I was very excited about this collection and attended an online talk he, and Chris Riddell (the illustrator), did about this book. Michael Rosen is a fellow North Londoner so when I heard he went often to his local bookshop in Muswell Hill to sign new copies of his latest book, I heavily hinted to my mum that this book was just what I needed for my birthday! The illustrations add beautifully to the overall message of the book
The collection is dissected into parts entitled (in order); ‘Feeling Unwell, Going to Hospital, Induced Coma, Recovery: Part One, Rehab, Going Home, Recovery: Part two, These are the Hands’. Each articulate a very different stage of his illness and recovery, the little thoughts he has on the way and the constancy of love he received from friends, family, and the NHS.
My Little Thoughts
Aside from his masterful lines of poetry he choose to include extracts of tweets, family text messages, letters from friends; and perhaps most poignantly the messages from the numerous healthcare workers who were in charge of his care whilst he was unwell. I saw him saying online a while back, that a reviewer criticised this decision, saying that these notes quickly jotted in a notebook by nurses and doctors on shift ‘weren’t poetry’.
Well if you believe that you entirely miss the sentiment in which this book was written. Call the poetry Police if you like but if you still believe all poetry must rhyme or be clever and witty then you deserve to go to poetry prison. As the title states this book represents ‘Many Different Kinds of Love’.
I believe this ‘Love’ is shown in the many ways communication is represented in the book. There is the obvious forms of communication; Rosen describes intermittent phone calls with his wife; text messages to his children; and Nurses saying a kind word. But, as articulated in his poem, he wrote way before this pandemic, ‘These are the Hands’, it is the non-verbal, everyday actions of these wonderful workers and friends that translate ‘Many different kinds of love’ he and we all receive. In the letters left by nurses and healthcare professionals who looked after Rosen whilst he was in a coma, they describe; washing him, shaving him, changing his clothes, combing his hair, and how they sang Happy Birthday on his Birthday. Love doesn’t need to be said.
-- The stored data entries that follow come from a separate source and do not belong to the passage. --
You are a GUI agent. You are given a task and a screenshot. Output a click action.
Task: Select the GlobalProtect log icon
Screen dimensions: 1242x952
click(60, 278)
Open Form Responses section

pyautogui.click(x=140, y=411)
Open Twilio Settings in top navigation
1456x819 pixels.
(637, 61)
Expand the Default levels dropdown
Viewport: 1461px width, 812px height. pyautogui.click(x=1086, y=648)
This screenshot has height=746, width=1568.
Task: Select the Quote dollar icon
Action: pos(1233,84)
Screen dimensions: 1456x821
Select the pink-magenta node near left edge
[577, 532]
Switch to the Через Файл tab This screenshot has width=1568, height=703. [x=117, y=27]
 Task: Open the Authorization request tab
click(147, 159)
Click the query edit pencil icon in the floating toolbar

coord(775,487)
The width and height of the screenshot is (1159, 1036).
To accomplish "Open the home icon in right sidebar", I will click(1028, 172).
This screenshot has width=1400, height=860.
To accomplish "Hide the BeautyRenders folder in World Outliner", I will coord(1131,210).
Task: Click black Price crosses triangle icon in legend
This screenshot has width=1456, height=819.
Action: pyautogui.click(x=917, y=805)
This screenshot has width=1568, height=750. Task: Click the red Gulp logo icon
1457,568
Certainly in the past year or more, it became even more important that Love was translated into actions rather than just words. We all had to stop and re-think how we interacted with the world and each other. Rosen retrospectively marvels at the love he received from total strangers, recalling how it felt it was like a Mother at the bed of a sick child.
The Unwell
This leads me into the other side of illness that this book articulates. It was very easy to go into this book and join Rosen in celebrating our wonderful NHS and how they care for all of us at the worst moments of our lives. However, particularly in Rosen’s often lucid mind wonderings when he is in hospital the poetry shows the complete vulnerability of the unwell. He articulates in the most simple but delicately crafted lines, the utter helplessness of being well but also the hidden bravery perhaps we sometimes miss in the seriously unwell. Undoubtedly in such a circumstance you have very little choice what happens to you. In such a situation, however, the person must give up their independence into unknown hands, it’s that or limit your own survival as Rosen learns.
A moment where this happens for Rosen is actually on the back cover of the book where it is quoted;
‘A Doctor is standing by my bed
asking me if I would sign a piece of paper
which would allow them to put me to sleep and pump air into my lungs.
‘Will I wake up?’
‘There is a 50:50 chance’.’
‘If I say no?’ I say.’
‘Zero.’
And I Sign.
It might seem like a no brainer, and whilst I have luckily never been as ill as that, I have felt vulnerable, helpless and pretty useless whilst being ill. It takes bravery to trust strangers however well trained or well-meaning they are, we all value our independence; even more so when it's gone.
Anyway, if you’re a fan of poetry or want to try it out, this is a beautiful book to begin with. It is sensitive to the losses so many faced in the pandemic, whether it was the loss of a loved one, loss of independence or loss of human connection, these simple but powerful lines capture the rollercoaster Covid-19 filled year 2020 was.